Some records:
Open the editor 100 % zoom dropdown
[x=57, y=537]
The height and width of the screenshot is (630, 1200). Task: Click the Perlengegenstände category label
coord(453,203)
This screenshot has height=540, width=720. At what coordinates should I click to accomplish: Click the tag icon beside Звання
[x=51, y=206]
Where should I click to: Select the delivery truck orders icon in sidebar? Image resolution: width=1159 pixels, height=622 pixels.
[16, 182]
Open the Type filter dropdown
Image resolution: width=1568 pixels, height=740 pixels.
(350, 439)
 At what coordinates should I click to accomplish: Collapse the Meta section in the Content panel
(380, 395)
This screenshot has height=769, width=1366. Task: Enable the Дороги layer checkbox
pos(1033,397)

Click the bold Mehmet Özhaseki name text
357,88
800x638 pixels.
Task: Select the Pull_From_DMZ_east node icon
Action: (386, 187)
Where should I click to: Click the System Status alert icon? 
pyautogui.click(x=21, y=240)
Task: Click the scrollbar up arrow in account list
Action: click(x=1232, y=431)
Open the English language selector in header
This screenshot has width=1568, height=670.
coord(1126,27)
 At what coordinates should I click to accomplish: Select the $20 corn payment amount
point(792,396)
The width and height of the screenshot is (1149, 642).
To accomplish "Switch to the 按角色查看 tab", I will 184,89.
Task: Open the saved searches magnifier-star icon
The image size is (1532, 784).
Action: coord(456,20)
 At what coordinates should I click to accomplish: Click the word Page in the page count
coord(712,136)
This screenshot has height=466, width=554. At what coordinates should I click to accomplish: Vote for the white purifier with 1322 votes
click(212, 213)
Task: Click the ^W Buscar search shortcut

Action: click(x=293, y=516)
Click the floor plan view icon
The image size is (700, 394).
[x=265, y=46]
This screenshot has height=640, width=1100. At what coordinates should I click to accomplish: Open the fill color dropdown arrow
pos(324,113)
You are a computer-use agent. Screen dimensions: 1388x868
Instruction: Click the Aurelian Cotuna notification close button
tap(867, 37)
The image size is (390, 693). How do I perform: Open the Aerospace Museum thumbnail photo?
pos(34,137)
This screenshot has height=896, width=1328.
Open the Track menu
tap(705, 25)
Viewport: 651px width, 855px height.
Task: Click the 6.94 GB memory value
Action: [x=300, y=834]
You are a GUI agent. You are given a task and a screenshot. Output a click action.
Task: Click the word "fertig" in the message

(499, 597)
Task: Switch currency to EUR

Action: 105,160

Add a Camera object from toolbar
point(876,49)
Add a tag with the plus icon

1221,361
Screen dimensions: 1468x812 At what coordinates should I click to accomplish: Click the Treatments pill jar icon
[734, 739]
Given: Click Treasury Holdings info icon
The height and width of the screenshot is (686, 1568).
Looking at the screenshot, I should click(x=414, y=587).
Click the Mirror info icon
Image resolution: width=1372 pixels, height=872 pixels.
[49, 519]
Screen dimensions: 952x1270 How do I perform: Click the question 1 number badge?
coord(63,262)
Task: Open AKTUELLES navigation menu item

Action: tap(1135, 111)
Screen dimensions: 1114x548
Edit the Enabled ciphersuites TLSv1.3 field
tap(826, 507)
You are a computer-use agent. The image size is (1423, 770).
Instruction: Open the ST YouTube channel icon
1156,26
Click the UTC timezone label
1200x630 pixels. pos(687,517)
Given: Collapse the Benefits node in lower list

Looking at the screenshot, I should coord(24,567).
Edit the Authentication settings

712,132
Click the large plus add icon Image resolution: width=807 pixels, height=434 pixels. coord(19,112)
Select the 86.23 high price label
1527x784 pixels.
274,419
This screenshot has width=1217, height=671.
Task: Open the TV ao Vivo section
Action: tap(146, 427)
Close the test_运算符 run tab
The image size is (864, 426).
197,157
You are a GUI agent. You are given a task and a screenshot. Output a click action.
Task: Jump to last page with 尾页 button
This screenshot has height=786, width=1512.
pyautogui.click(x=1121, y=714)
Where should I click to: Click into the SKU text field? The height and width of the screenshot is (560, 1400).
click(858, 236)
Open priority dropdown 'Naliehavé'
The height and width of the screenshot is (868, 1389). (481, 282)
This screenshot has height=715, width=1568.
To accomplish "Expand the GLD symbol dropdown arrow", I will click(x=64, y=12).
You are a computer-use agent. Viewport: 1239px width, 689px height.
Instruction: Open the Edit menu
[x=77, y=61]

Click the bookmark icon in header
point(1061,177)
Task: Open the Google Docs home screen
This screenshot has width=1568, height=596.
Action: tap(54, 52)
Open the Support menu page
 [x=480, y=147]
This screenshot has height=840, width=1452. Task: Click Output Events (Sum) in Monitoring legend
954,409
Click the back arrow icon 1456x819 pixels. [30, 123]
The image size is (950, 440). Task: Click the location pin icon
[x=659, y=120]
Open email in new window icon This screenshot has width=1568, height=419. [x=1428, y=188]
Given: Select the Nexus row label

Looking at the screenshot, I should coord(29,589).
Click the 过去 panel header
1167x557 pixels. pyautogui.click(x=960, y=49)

* _Given exercise_
Please convert all the records above into a numbered list with one line per item, leaving out any blank lines.

* _Result_
1. Open the editor 100 % zoom dropdown
2. [x=57, y=537]
3. The height and width of the screenshot is (630, 1200). Task: Click the Perlengegenstände category label
4. coord(453,203)
5. This screenshot has height=540, width=720. At what coordinates should I click to accomplish: Click the tag icon beside Звання
6. [x=51, y=206]
7. Where should I click to: Select the delivery truck orders icon in sidebar? Image resolution: width=1159 pixels, height=622 pixels.
8. [16, 182]
9. Open the Type filter dropdown
10. Image resolution: width=1568 pixels, height=740 pixels.
11. (350, 439)
12.  At what coordinates should I click to accomplish: Collapse the Meta section in the Content panel
13. (380, 395)
14. This screenshot has height=769, width=1366. Task: Enable the Дороги layer checkbox
15. pos(1033,397)
16. Click the bold Mehmet Özhaseki name text
17. 357,88
18. 800x638 pixels.
19. Task: Select the Pull_From_DMZ_east node icon
20. Action: (386, 187)
21. Where should I click to: Click the System Status alert icon? 
22. pyautogui.click(x=21, y=240)
23. Task: Click the scrollbar up arrow in account list
24. Action: click(x=1232, y=431)
25. Open the English language selector in header
26. This screenshot has width=1568, height=670.
27. coord(1126,27)
28.  At what coordinates should I click to accomplish: Select the $20 corn payment amount
29. point(792,396)
30. The width and height of the screenshot is (1149, 642).
31. To accomplish "Switch to the 按角色查看 tab", I will 184,89.
32. Task: Open the saved searches magnifier-star icon
33. The image size is (1532, 784).
34. Action: coord(456,20)
35.  At what coordinates should I click to accomplish: Click the word Page in the page count
36. coord(712,136)
37. This screenshot has height=466, width=554. At what coordinates should I click to accomplish: Vote for the white purifier with 1322 votes
38. click(212, 213)
39. Task: Click the ^W Buscar search shortcut
40. Action: click(x=293, y=516)
41. Click the floor plan view icon
42. The image size is (700, 394).
43. [x=265, y=46]
44. This screenshot has height=640, width=1100. At what coordinates should I click to accomplish: Open the fill color dropdown arrow
45. pos(324,113)
46. You are a computer-use agent. Screen dimensions: 1388x868
47. Instruction: Click the Aurelian Cotuna notification close button
48. tap(867, 37)
49. The image size is (390, 693). How do I perform: Open the Aerospace Museum thumbnail photo?
50. pos(34,137)
51. This screenshot has height=896, width=1328.
52. Open the Track menu
53. tap(705, 25)
54. Viewport: 651px width, 855px height.
55. Task: Click the 6.94 GB memory value
56. Action: [x=300, y=834]
57. You are a GUI agent. You are given a task and a screenshot. Output a click action.
58. Task: Click the word "fertig" in the message
59. (499, 597)
60. Task: Switch currency to EUR
61. Action: 105,160
62. Add a Camera object from toolbar
63. point(876,49)
64. Add a tag with the plus icon
65. 1221,361
66. Screen dimensions: 1468x812 At what coordinates should I click to accomplish: Click the Treatments pill jar icon
67. [734, 739]
68. Given: Click Treasury Holdings info icon
69. The height and width of the screenshot is (686, 1568).
70. Looking at the screenshot, I should click(x=414, y=587).
71. Click the Mirror info icon
72. Image resolution: width=1372 pixels, height=872 pixels.
73. [49, 519]
74. Screen dimensions: 952x1270 How do I perform: Click the question 1 number badge?
75. coord(63,262)
76. Task: Open AKTUELLES navigation menu item
77. Action: tap(1135, 111)
78. Screen dimensions: 1114x548
79. Edit the Enabled ciphersuites TLSv1.3 field
80. tap(826, 507)
81. You are a computer-use agent. The image size is (1423, 770).
82. Instruction: Open the ST YouTube channel icon
83. 1156,26
84. Click the UTC timezone label
85. 1200x630 pixels. pos(687,517)
86. Given: Collapse the Benefits node in lower list
87. Looking at the screenshot, I should coord(24,567).
88. Edit the Authentication settings
89. 712,132
90. Click the large plus add icon Image resolution: width=807 pixels, height=434 pixels. coord(19,112)
91. Select the 86.23 high price label
92. 1527x784 pixels.
93. 274,419
94. This screenshot has width=1217, height=671.
95. Task: Open the TV ao Vivo section
96. Action: tap(146, 427)
97. Close the test_运算符 run tab
98. The image size is (864, 426).
99. 197,157
100. You are a GUI agent. You are given a task and a screenshot. Output a click action.
101. Task: Jump to last page with 尾页 button
102. This screenshot has height=786, width=1512.
103. pyautogui.click(x=1121, y=714)
104. Where should I click to: Click into the SKU text field? The height and width of the screenshot is (560, 1400).
105. click(858, 236)
106. Open priority dropdown 'Naliehavé'
107. The height and width of the screenshot is (868, 1389). (481, 282)
108. This screenshot has height=715, width=1568.
109. To accomplish "Expand the GLD symbol dropdown arrow", I will click(x=64, y=12).
110. You are a computer-use agent. Viewport: 1239px width, 689px height.
111. Instruction: Open the Edit menu
112. [x=77, y=61]
113. Click the bookmark icon in header
114. point(1061,177)
115. Task: Open the Google Docs home screen
116. This screenshot has width=1568, height=596.
117. Action: tap(54, 52)
118. Open the Support menu page
119.  [x=480, y=147]
120. This screenshot has height=840, width=1452. Task: Click Output Events (Sum) in Monitoring legend
121. 954,409
122. Click the back arrow icon 1456x819 pixels. [30, 123]
123. The image size is (950, 440). Task: Click the location pin icon
124. [x=659, y=120]
125. Open email in new window icon This screenshot has width=1568, height=419. [x=1428, y=188]
126. Given: Select the Nexus row label
127. Looking at the screenshot, I should coord(29,589).
128. Click the 过去 panel header
129. 1167x557 pixels. pyautogui.click(x=960, y=49)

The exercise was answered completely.